Our Australian based Olympic Judo Team left Australia from Sydney on Wednesday 27th August. Josh Katz 60kg, Nathan Katz 66kg, Jake Bensted 73kg, Eoin Coughlan 81kg, Chloe Rayner 48kg, and Daniel Kelly Head Coach. Overseas-based athletes Katharina Haecker 63kg and Miranda Giambelli 78kg travelled to Rio from Hamburg and Milan respectively. Over the next couple of days, they trained at a local Brazilian club (an open air dojo) together with Brazilian Judoka, and the teams from Azerbaijan and New Zealand, also keeping up their strength and conditioning and weight management.
Kerrye and I arrived on the 2nd August and as I was provided a Coach accreditation to support the Head Coach, I could participate in a number of training sessions at the official training venue. It was great to be able to support the boys this way. Kerrye and I stayed in an apartment in Barra near the village and the competition venue. We also caught up with the boys at a purpose built venue away from the village for visitors to the Australian Team members
For the boys, as was the case for the other Aussie Judo athletes, qualifying for the Games was a lifelong dream. Josh being the youngest athlete in the Judo competition and Nathan at only 21 will have many years of international Judo ahead of them and much more international experience to gain. However, they always had a firm belief in their ability based on a huge training ethic and a thirst for knowledge and improvement. They spent a great deal of time overseas since leaving school, which for Josh was only late 2015. So for this Olympics, their aim was to absolutely scare the crap out of the seeded players and see what mark they could leave on the international Judo map. Kerrye and I were anxious but also confident in the boys’ abilities to perform on this stage.
Josh competed on Day 1 and Nathan on Day 2 (6th and 7th August) which meant they had to miss the Opening Ceremony but would have a lot of time afterwards to soak up the atmosphere.
The Draw came out and Josh drew the UZB athlete who was a very strong and accomplished opponent. Josh was not overwhelmed at any stage and went about his warm-up with Nathan fiercely and professionally. The aim was to drag out the match for a couple of minutes and to try to frustrate his opponent to create opportunities. As it happened UZB treated Josh with huge respect as his initial attacks were well covered by Josh. So UZB aggressively attacked Josh’s arm in a transition move to the ground. The first time Josh evaded well, but UZB persisted and eventually caught Josh in a submission. Kerrye and I felt his loss deeply but knew that he would be much stronger from the experience. UZB fought extremely well all day and ended up with the Bronze. Josh was disappointed but in no way out of his league at this level. Josh was no less motivated to achieve what he has always planned to do which is to get on that Olympic podium. We were and are immensely proud of his effort.
On Day 2 Nathan was the only Australian competing and the stomach bug he experienced a couple of days before was a distant memory. His preparation was perfect and he drew the African champion whom he narrowly defeated at the Tokyo Grand Slam in late 2015 so he was well known to Nathan. Nathan’s preparation was also perfect and this match went exactly to plan, with Nathan dominating grips and posture and taking every opportunity for the advantage. With only 40 seconds remaining his dominance was reflected on the scoreboard with the Moroccan picking up 3 penalties to Nathan’s 1. Nath just needed to hold out but something inside him created an urge to close the match with an attack. Unfortunately he was countered for Yuko putting MAR ahead. It was fairly clear that MAR deserved a fourth penalty (and therefore a DQ) as Nath pressured the last 30 seconds but it didn’t happen and that’s how it ended. MAR then lost to CAN in the QF, also a turnaround as he defeated CAN in Tokyo last year. Nath was distraught and both Kerrye and I could not hide our sadness for him, knowing the effort that he had put into this day and knowing how close he came to winning this match. Again we were immensely proud of how he carried himself on that great stage and how close he came to a fine win. In the end that’s what makes Judo so unique, extremely demanding on mind and body and where the slightest lapse in concentration can cost the match. There is no doubt that these boys will achieve their goals and we will of course support them all the way.

_Recorded data_.
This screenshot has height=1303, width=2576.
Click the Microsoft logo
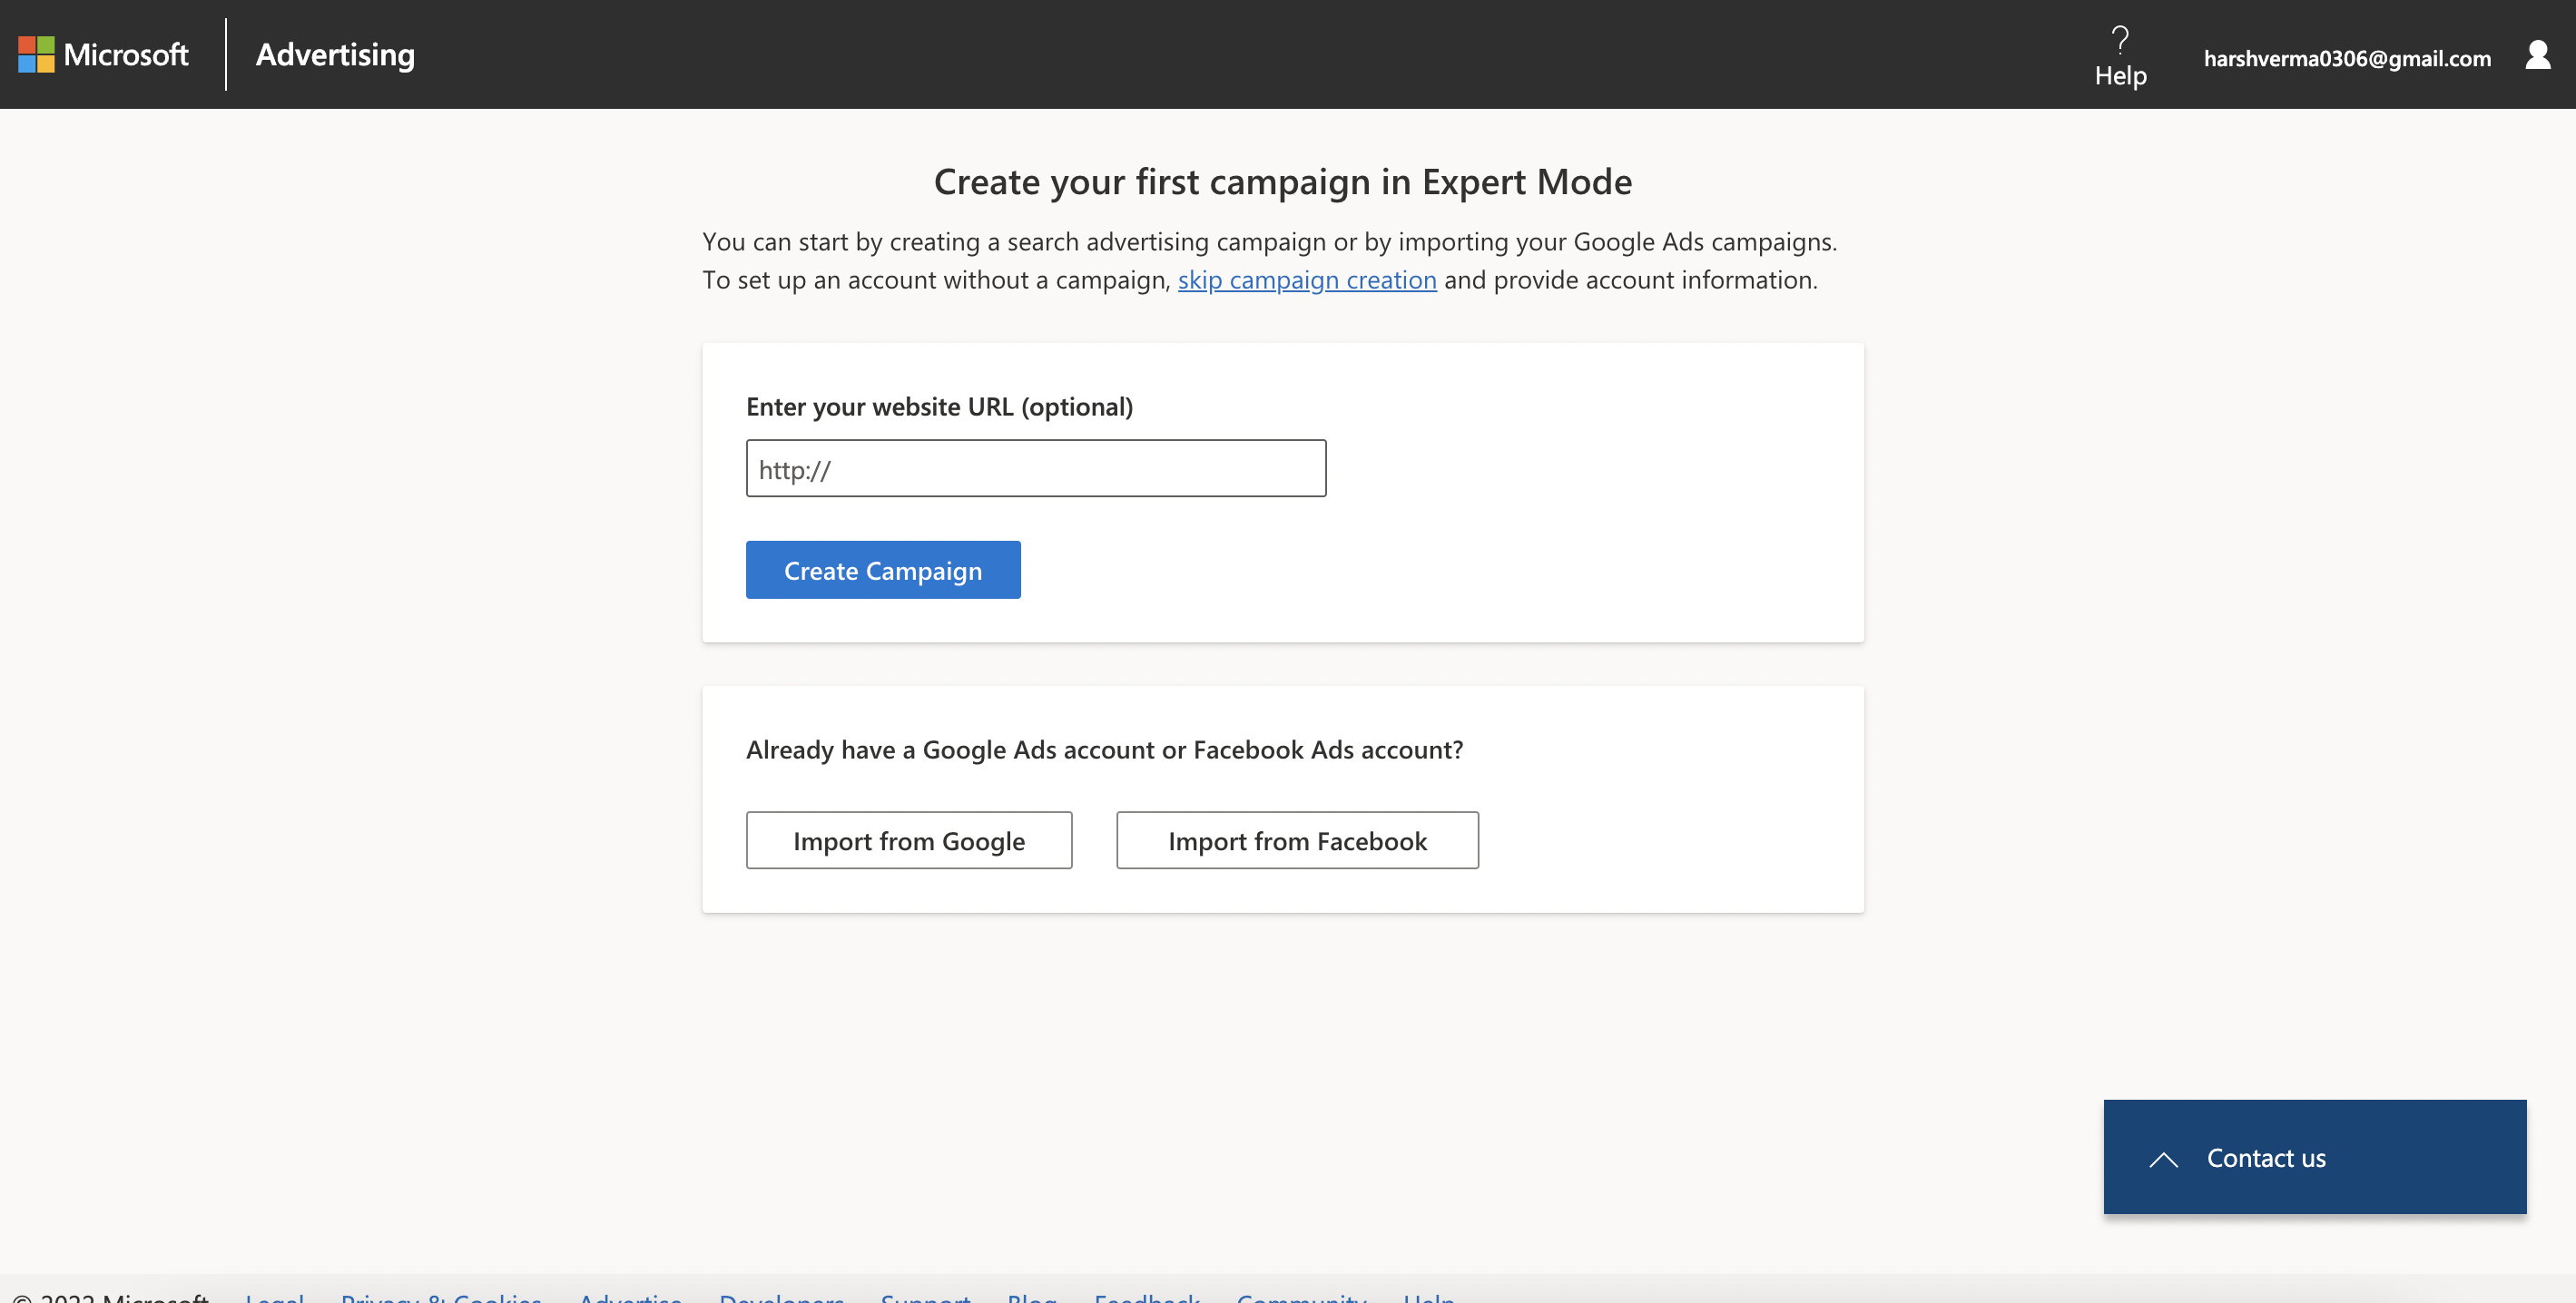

_Directives_.
• a. In the Rio judo report, on which dates did Josh and Nathan compete?
• b. Print everything in the Rio judo report from "Josh competed on" down to "up the atmosphere.".
Nothing in the lines is needed here.

_Results of the exercise_.
• a. Josh competed on 6th August and Nathan on 7th August.

• b.
Josh competed on Day 1 and Nathan on Day 2 (6th and 7th August) which meant they had to miss the Opening Ceremony but would have a lot of time afterwards to soak up the atmosphere.